Monday, Jul. 05, 1937

Sheik's Friend

While traveling in Arabia several years ago Lytle White, a student from Howard College at Birmingham, Ala.,* became chummy with Sheik Farced J. Imam. After his return home White received a letter from his friend, who "in his usual sparkling way suggested that I (White) befriend him by being on the alert for a beautiful and competent girl, who might be purchased to honor the position as chief wife of his harem."

White told this story in the summer of 1935 to Miss Ellen Ansley, Howard College correspondent of the Scripps-Howard Birmingham Post. Another reporter was assigned to interview White and the Post published a story saying, "although Mr. White will not take responsibility of selecting Sheik Imam's wife, he will be glad to make contact with the Arabian for those interested. Mr. White can be reached by telephone at 9-1817 or by mail at Roebuck Springs."

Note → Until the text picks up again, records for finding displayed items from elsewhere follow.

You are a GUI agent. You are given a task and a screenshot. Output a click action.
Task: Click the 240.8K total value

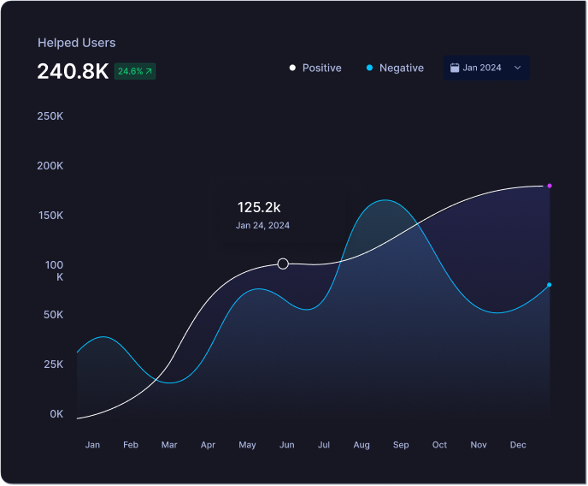pyautogui.click(x=73, y=71)
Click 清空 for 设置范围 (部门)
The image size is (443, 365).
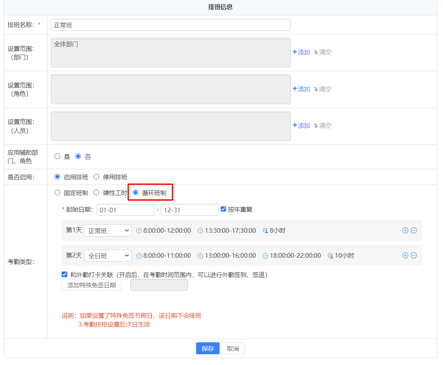point(322,52)
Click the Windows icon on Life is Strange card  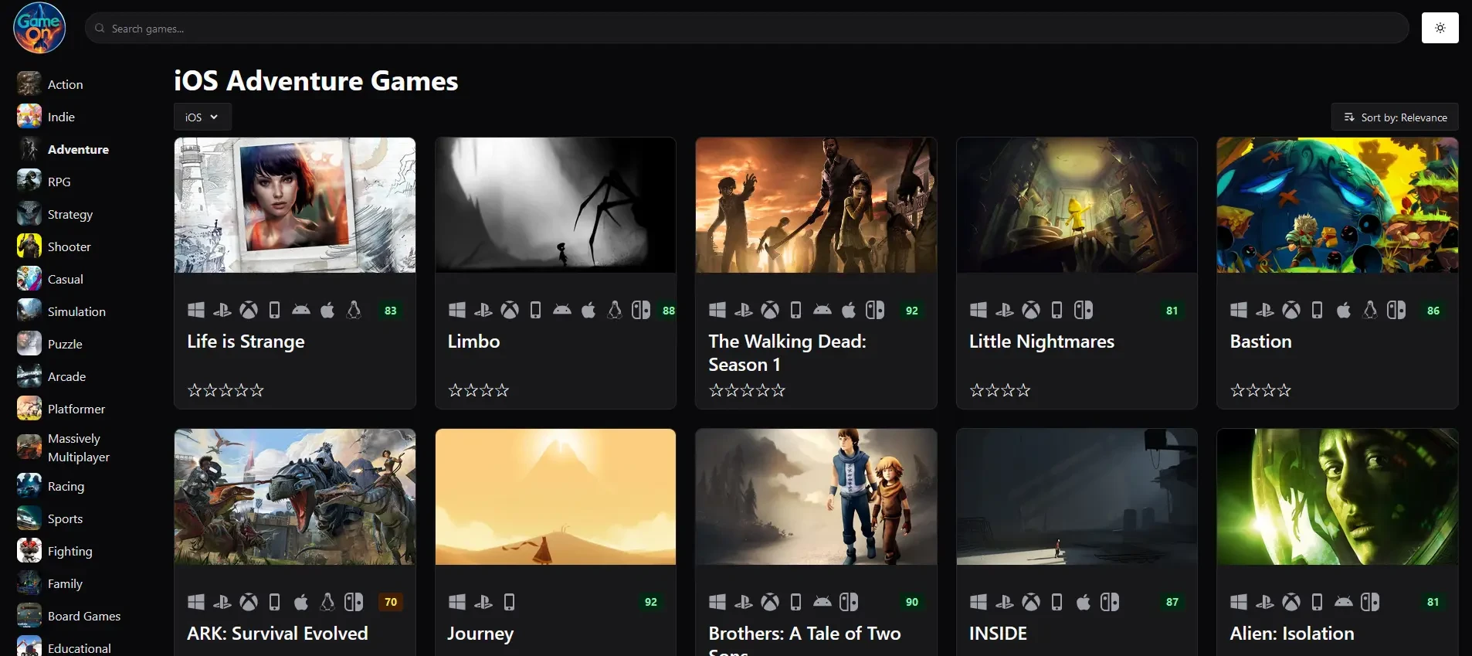(196, 311)
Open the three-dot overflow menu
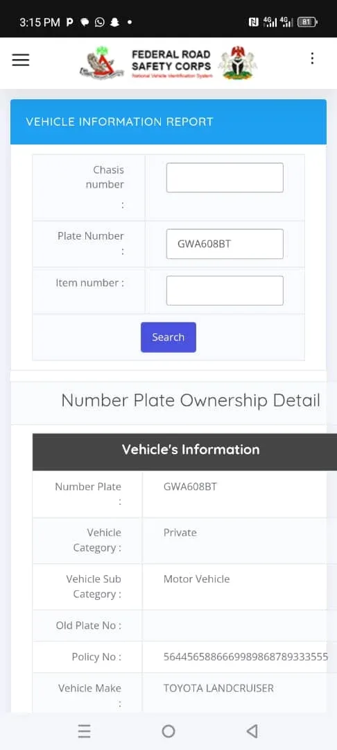 coord(312,58)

Soft-voiced Mr. White, now an instructor in ethics at Howard, was outraged when he found himself publicized as an intermediary in procuring a harem wife from among Alabama womanhood, promptly sued the Post for $100,000, claiming he had been libeled. The Post filed a demurrer on the grounds that White had suffered no damage and that the suit was nonactionable, was upheld in Circuit Court. White appealed to the Alabama Supreme Court, which reversed the lower court and ordered the case remanded in a resounding opinion by Justice Thomas E. Knight Sr.: "The purchase of a girl from her parents, to be carried to some distant country to complete an Arab's harem of four wives, is abhorrent to our American institutions and to our conception of morality, and to falsely and maliciously publish to the world that one stood ready to aid and abet in the consummation of such a scheme is nothing short of libel per se."

The case went to trial last week in Birmingham. The Post claimed its story was substantially true, introduced evidence to show that White had told the same story to other people. The jury, out 15 minutes, found for the Post. White announced he would file a second appeal.

The only party not heard from last week was White's great, good and sparkling friend, Sheik Fareed J. Imam.

*A Southern Baptist coeducational institution, not to be confused with Howard University at Washington, D. C., whose student body is largely Negro.